Personally I think this chapter is loosely structured and too much detail about the query languages is provided. Advice given to anyone who read this chapter: do not spend much time in understanding the query language syntax here, because the information given in the book will not help anyone to master the particular language (if you want to get into one query language, follow a well designed tutorial a specific book). Instead, you should try to understand the philosophy of each type of data model and identify the scenarios to apply them.
1. What is ORM frameworks?
Object-relational mapping framework, e.g. Hibernate
2. What is data locality?
Data locality is the process of moving computation to the node where that data resides, rather than moving data to save bandwidth. This helps to minimize network congestion and improve computation throughput.
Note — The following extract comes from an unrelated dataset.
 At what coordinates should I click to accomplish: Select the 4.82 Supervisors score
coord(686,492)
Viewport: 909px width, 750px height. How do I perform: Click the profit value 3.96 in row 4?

In computer science, locality of reference, also known as the principle of locality, is the tendency of a processor to access the same set of memory locations repetitively over a short period of time.
3. What is RDBMS?
relational database management system
4. What are three types of ways to store one-to-many relationship in database?
- normalized representation of the data: to store the data to multiple tables and use foreign key reference to link the data from one source to multiple others
- store the data in the predefined data structure that supported by the data store engine, e.g. json format supported by MySQL or PostgreSQL. The data is being able to be indexed and queried.
- store the data as pure text field and allow the application to interpret the data. In this case, the data will not be able to be indexed.
5. What are the typical use cases of graph-like data models?
- social media
- web graph
- road or rail networks
- recommendation engine
6. What are the difference between JPA and Hibernate and Spring Data JPA?
JPA (Java persistence API, nothing to do with Spring) is an interface (specification).
Hibernate is a JPA provider or the implementation.
Spring Data JPA is either an interface nor implementation, it is an abstraction used to reduce the amount of boilerplate code required to implement data access layers. Spring Data JPA cannot work without a JPA provider.
7. What are schema-on-write and schema-on-read?
Schema-on-write refers to the data systems that requires the explicit definition of data schema. When data is write to the database, it will be verified against the defined schema, any content that does not conforms to the schema will not be allowed to write.
Schema-on-read refers to the data systems that does not require the explicit definition of data schema. The data schema will be interpreted from the data when it is read.
8. What are NoSQL databases? What are the different types of NoSQL databases?
NoSQL database is a non-relational DBMS that does not require a fixed schema, avoid joins and easy to scale. There are four types of NoSQL database: Document databases (MongoDB), key-value stores (DynamoDB, Redis), wide-column database (Bigtable, Cassandra, Hbase) and Graph database (Neo4j).
9. In a property graph database model, what are the two data concepts? And what does each of them consists of?
node (vertex) and relationship (edge)
- node consists of labels and properties
- relationship consists of a source node, a target node, a type and properties
10. What does ployglot persistence mean?
When design an application data storage, choose multiple types of storage based on the different use cases of the components of the application.
11. What is impedance mismatch?
This is the term used to refer to the problems that object-oriented programming language’s data model has a mismatch of the SQL database model, that an awkward translation is required between them.
ORM frameworks like Hibernate reduce the amount of boilerplate code for this translation layer.
Property Graph model (Neo4j and Cypher) and Triple-store model (SPARQL) are two classic graph data models that is widely used. Here’s a brief summary and comparison of these two data model.
I had some hands on with Neo4j beginner’s tutorials, however I felt little I can learn and master without a practical project to work on. Unfortunately I have not got a chance to use graph database in production level projects yet. It is just valuable additions to my toolbox for building applications in the future.